Powered brushes such as the SmartSeries 7000 can be used by patients every day, without concerns as to gingival recession or abrasion of tooth surfaces. A 2011 review of all clinical and laboratory investigations on the safety of powered versus manual toothbrushes found no difference in gingival recession, nor evidence of other clinically relevant concerns for the oral hard and soft tissues.7 On this basis, they can be recommended with confidence around both effectiveness and safety.

References

  • van der Weijden GA, Hioe KP. A systematic review of the effectiveness of self-performed mechanical plaque removal in adults with gingivitis using a manual toothbrush. J Clin Periodontol. 2005;32 Suppl 6:214-28.
  • Slot DE, Wiggelinkhuizen L, Rosema NA, Van der Weijden GA. The efficacy of manual toothbrushes following a brushing exercise: a systematic review. Int J Dent Hyg. 2012;10(3):187-97.

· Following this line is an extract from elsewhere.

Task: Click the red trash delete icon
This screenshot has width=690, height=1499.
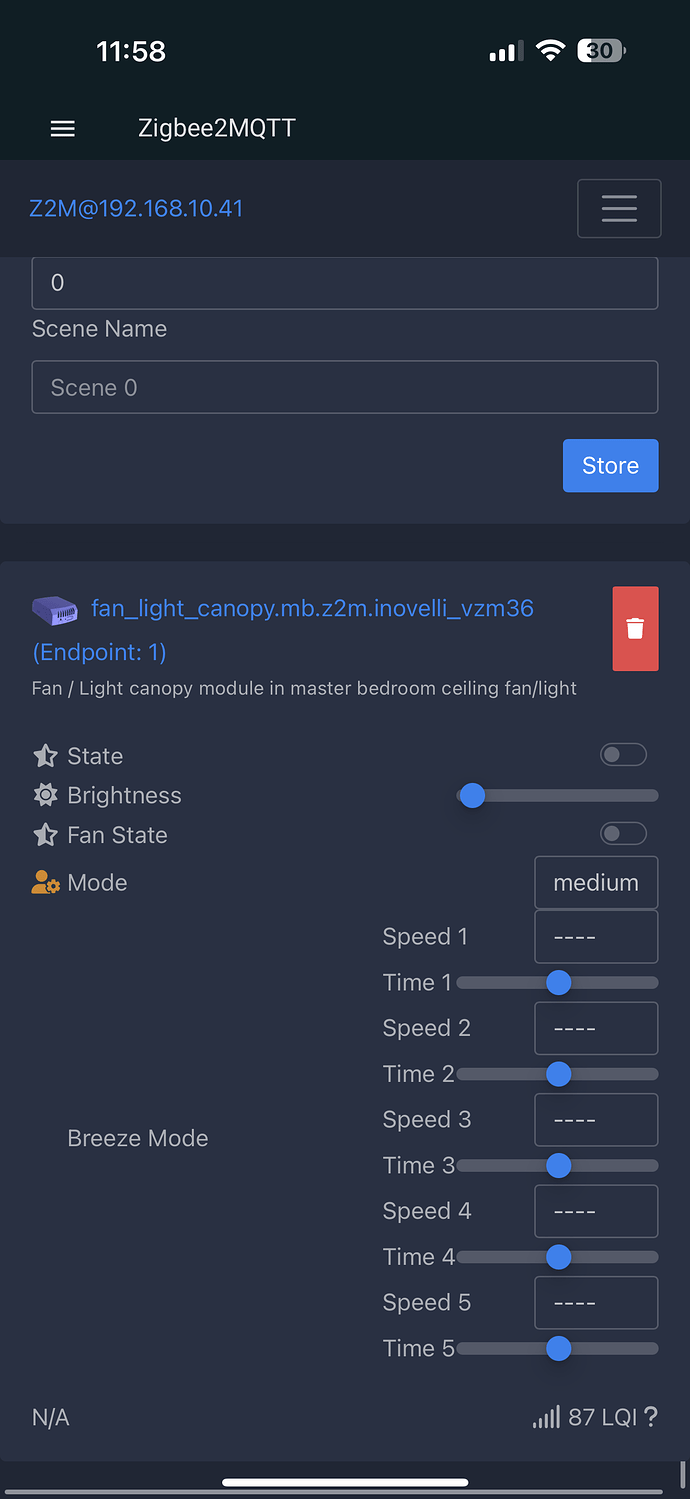Action: pos(635,628)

  • Beals D, Ngo T, Feng Y, Cook D, Grau DG, Weber DA. Development and laboratory evaluation of a new toothbrush with a novel brush head design. Am J Dent. 2000;13(Spec No):5A-14A.
  • Niederman R. Manual versus powered toothbrushes: the Cochrane review. J Am Dent Assoc. 2003;134(9):1240-4.
  • Deery C, Heanue M, Deacon S, Robinson PG, Walmsley AD, Worthington H, Shaw W, Glenny AM. The effectiveness of manual versus powered toothbrushes for dental health: a systematic review. J Dent. 2004;32(3):197-211.
  • van der Weijden FA, Campbell SL, Dörfer CE, González-Cabezas C, Slot DE. Safety of oscillating-rotating powered brushes compared to manual toothbrushes: a systematic review. J Periodontol. 2011;82(1):5-24.
  • Deacon SA, Glenny AM, Deery C, Robinson PG, Heanue M, Walmsley AD, Shaw WC. Different powered toothbrushes for plaque control and gingival health. Cochrane Database Syst Rev. 2010;(12):CD004971.